その中の一人が、彼女だった。小柄で、茶髪のウェーブ。おとなしそうに見えるのに、グループの空気を握ってるタイプ。でも最初に崩れたのは、向こうだった。
「めっちゃ好み」
そう言ってきたのは、彼女の方だった。正直、楽だった。今までずっと、追いかける側だったから。嫌われないように気を使って、相手の反応を見て、合わせて。それが当たり前だった。
でも、彼女の前では違った。何もしなくても、こっちに寄ってくる。合わせてくれる。肯定される。
(あれ、俺このままでいいのかも)
初めてそう思えた。身体の関係になっても、それは変わらなかった。気を使わなくていい。頑張らなくていい。ただ自分のままでいれば、成立する。
(なんか…楽だな)
たぶんあの時、ちょっと勘違いしてた。
大学が始まり、半年以上地元に帰っていなかった。でも彼女とは連絡は途切れてなかったし、どこかで「また同じ感じでいける」と思ってた。それが、ズレてた。

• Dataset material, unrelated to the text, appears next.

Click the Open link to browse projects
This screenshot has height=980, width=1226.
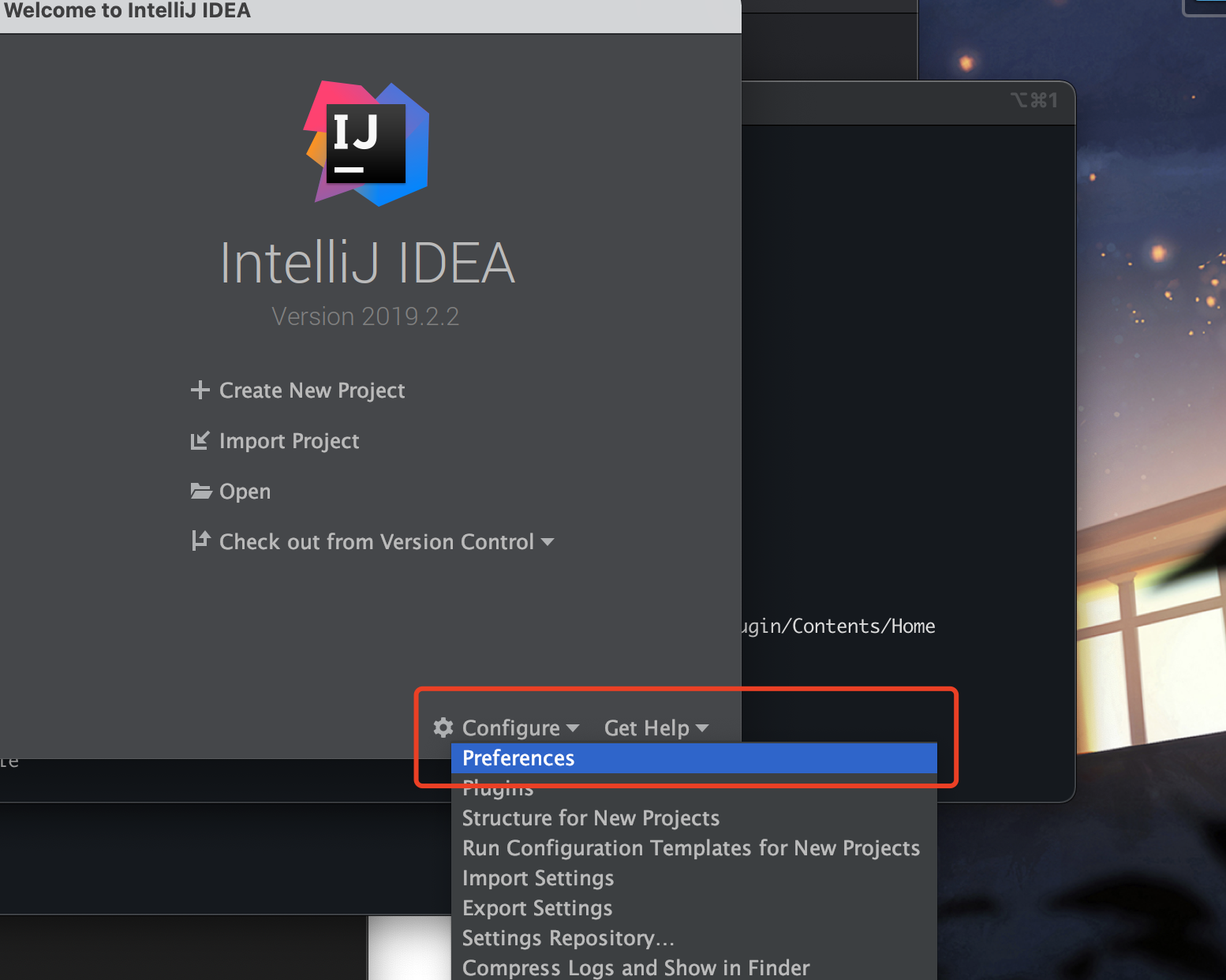245,491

夜、車で会った。助手席に座った彼女は、一度もこっちを見なかった。ずっと、窓の外。あの頃みたいな空気は、どこにもなかった。それでも俺は、同じノリで言った。
「…昔みたいに、エッチする?」
「なんで?」
間違いなく、食い気味だった。一瞬で、空気が止まった。
(あ、これ無理だ)
って、すぐ分かった。彼女は変わってた。たぶん、いろんな男と会って、いろんな関係を経験して、「選ぶ側」になってた。
ずっと彼女は自分のことが好きだと思っていた。忙しくて会えなくても、ずっと待っててくれていると思っていた…
でも本当は彼女の都合よく肯定してくれる環境に乗ってただけだったのかも。
たぶん彼女は、恋愛経験を積んで、もっと上に行っただけ。残ったのは、
(あれ、俺って…)
っていう、変な感覚だけだった。